Una donna argentina di 27 anni è morta nell’Ospedale ‘Sanguinetti’ di Pilar (50 chilometri dalla capitale Buenos Aires) per le conseguenze di una infezione dovuta a un aborto clandestino. Il fatto, accaduto all’inizio di questa settimana, è stato reso noto dall’emittente televisiva argentina Tn e, di sicuro, riaprirà le polemiche sorte dopo il ‘no’ del Senato alla legge. Quello di Pilar è il secondo caso in appena una settimana. Pochi giorni prima, difatti, una 24enne è deceduta nell’ospedale della località di San Martín. Già mamma di due figli, aveva deciso di interrompere la terza gravidanza ricorrendo al metodo assurdo del rametto di prezzemolo. Con la conseguenza di una infezione all’utero che, diffusasi rapidamente, non le ha dato scampo. La conferma della giovane donna di Pilar è arrivata dai medici del nosocomio nel quale è avvenuto il decesso, dichiarando che questo è stato conseguenza di “un aborto provocato, non spontaneo”.

Due casi, dunque, che riaprono con forza il dibattito all’interno dell’opinione pubblica che abbiamo visto molto divisa durante i mesi in cui il parlamento discuteva e votata le nuove norme che avrebbero permesso alle donne di abortire legalmente, entro la 14esima settimana, fuori dai casi consentiti dalla legge: gravidanza derivante da stupro e gravi rischi per la gestante.

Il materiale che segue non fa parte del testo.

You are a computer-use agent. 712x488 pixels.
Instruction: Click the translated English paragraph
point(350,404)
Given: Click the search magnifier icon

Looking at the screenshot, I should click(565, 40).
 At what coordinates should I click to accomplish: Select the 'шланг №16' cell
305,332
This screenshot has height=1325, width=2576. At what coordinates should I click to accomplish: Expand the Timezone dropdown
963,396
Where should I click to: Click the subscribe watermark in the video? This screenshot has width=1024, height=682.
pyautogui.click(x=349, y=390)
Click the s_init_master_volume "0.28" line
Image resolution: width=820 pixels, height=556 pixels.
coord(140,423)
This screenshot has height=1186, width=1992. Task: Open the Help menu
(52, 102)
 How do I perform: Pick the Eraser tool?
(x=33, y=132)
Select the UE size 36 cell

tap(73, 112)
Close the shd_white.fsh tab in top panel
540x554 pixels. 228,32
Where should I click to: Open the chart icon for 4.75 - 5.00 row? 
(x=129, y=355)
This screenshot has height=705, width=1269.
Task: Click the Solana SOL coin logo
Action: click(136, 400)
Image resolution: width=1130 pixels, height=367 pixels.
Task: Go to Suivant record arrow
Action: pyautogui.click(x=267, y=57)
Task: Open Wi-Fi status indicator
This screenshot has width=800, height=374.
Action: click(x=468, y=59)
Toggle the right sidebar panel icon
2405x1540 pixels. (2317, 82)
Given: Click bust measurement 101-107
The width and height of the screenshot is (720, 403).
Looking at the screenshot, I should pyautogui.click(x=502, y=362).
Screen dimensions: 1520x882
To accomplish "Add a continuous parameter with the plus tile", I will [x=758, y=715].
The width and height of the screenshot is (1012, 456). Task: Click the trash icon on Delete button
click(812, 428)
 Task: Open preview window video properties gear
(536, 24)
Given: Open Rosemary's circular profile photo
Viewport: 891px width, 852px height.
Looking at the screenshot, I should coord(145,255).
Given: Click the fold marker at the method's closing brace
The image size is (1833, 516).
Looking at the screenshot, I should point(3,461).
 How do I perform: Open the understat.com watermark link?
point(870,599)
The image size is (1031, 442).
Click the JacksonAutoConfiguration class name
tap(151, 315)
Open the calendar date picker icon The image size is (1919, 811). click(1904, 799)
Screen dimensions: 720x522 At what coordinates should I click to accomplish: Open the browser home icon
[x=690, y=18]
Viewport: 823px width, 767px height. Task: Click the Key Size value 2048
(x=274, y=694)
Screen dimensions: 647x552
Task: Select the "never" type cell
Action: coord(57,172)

Quello che i favorevoli all’aborto legale chiedevano (e ancora chiedono) è dare alle donne la possibilità di scelta, il diritto di accesso, in tutta sicurezza, a strutture pubbliche.

Si calcola che in Argentina sono 500mila gli aborti praticati fuori dall’ambito legale, e un numero di vittime molto elevato, sebbene le due ‘fazioni’ non siano d’accordo sui numeri. È per questo motivo che quella parte di società favorevole all’aborto legale ha dichiarato che continuerà la sua lotta con ogni strumento a disposizione. E sono anche diversi gli osservatori stranieri convinti che il tema non abbandonerà facilmente l’arena politica e sociale del paese.